■ **THE PROBLEM**:
Please give the entries again in full and exactly, without any picture.

(Stored items)
________________________________________

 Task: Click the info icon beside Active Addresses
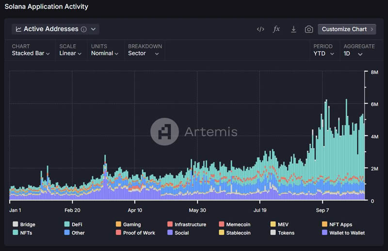pyautogui.click(x=84, y=29)
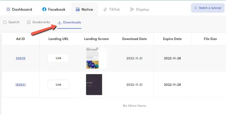Click Link button for ad 30635
Image resolution: width=226 pixels, height=115 pixels.
(x=58, y=58)
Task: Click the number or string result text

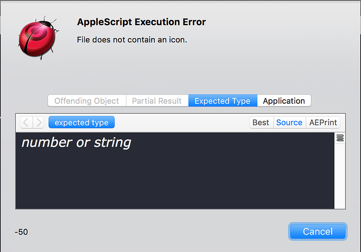Action: pos(76,143)
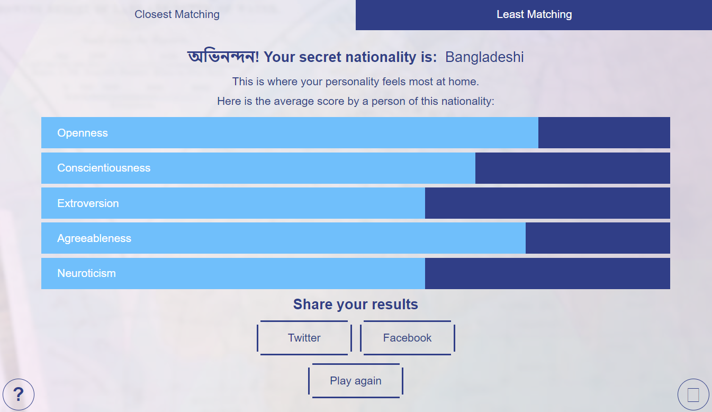The height and width of the screenshot is (412, 712).
Task: Select the Conscientiousness label
Action: [104, 168]
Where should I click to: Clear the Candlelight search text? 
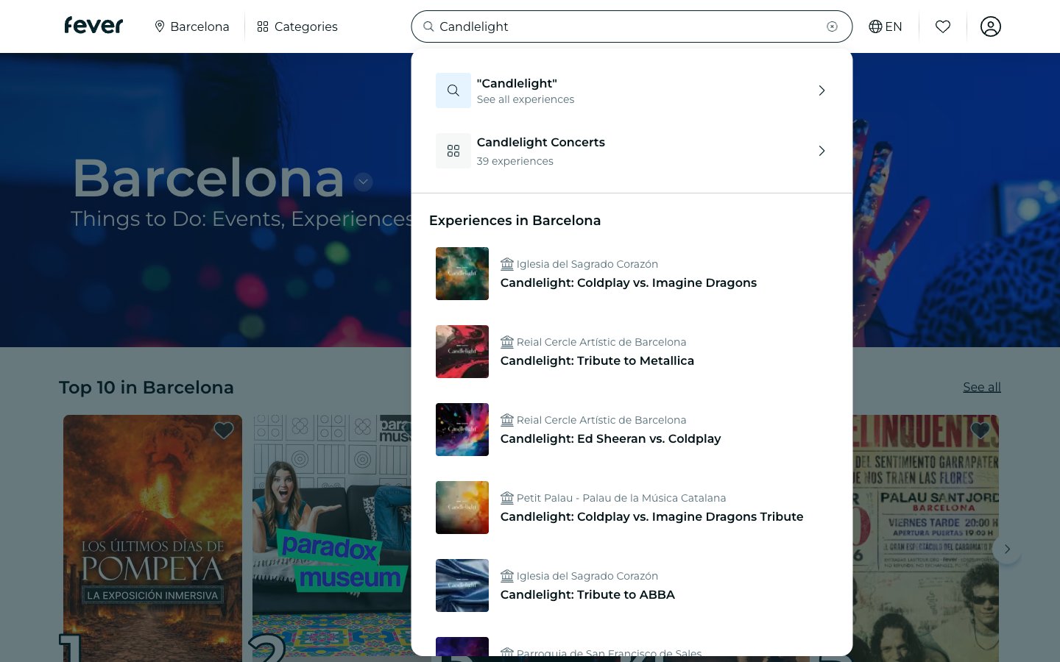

________________________________________

■ **RESPONSE**:
 Task: Click the info icon beside Active Addresses
pyautogui.click(x=84, y=29)
Click Link button for ad 30635
Image resolution: width=226 pixels, height=115 pixels.
(x=58, y=58)
Task: Click the number or string result text

Action: pos(76,143)
The height and width of the screenshot is (412, 712).
Task: Select the Conscientiousness label
Action: [104, 168]
Where should I click to: Clear the Candlelight search text? 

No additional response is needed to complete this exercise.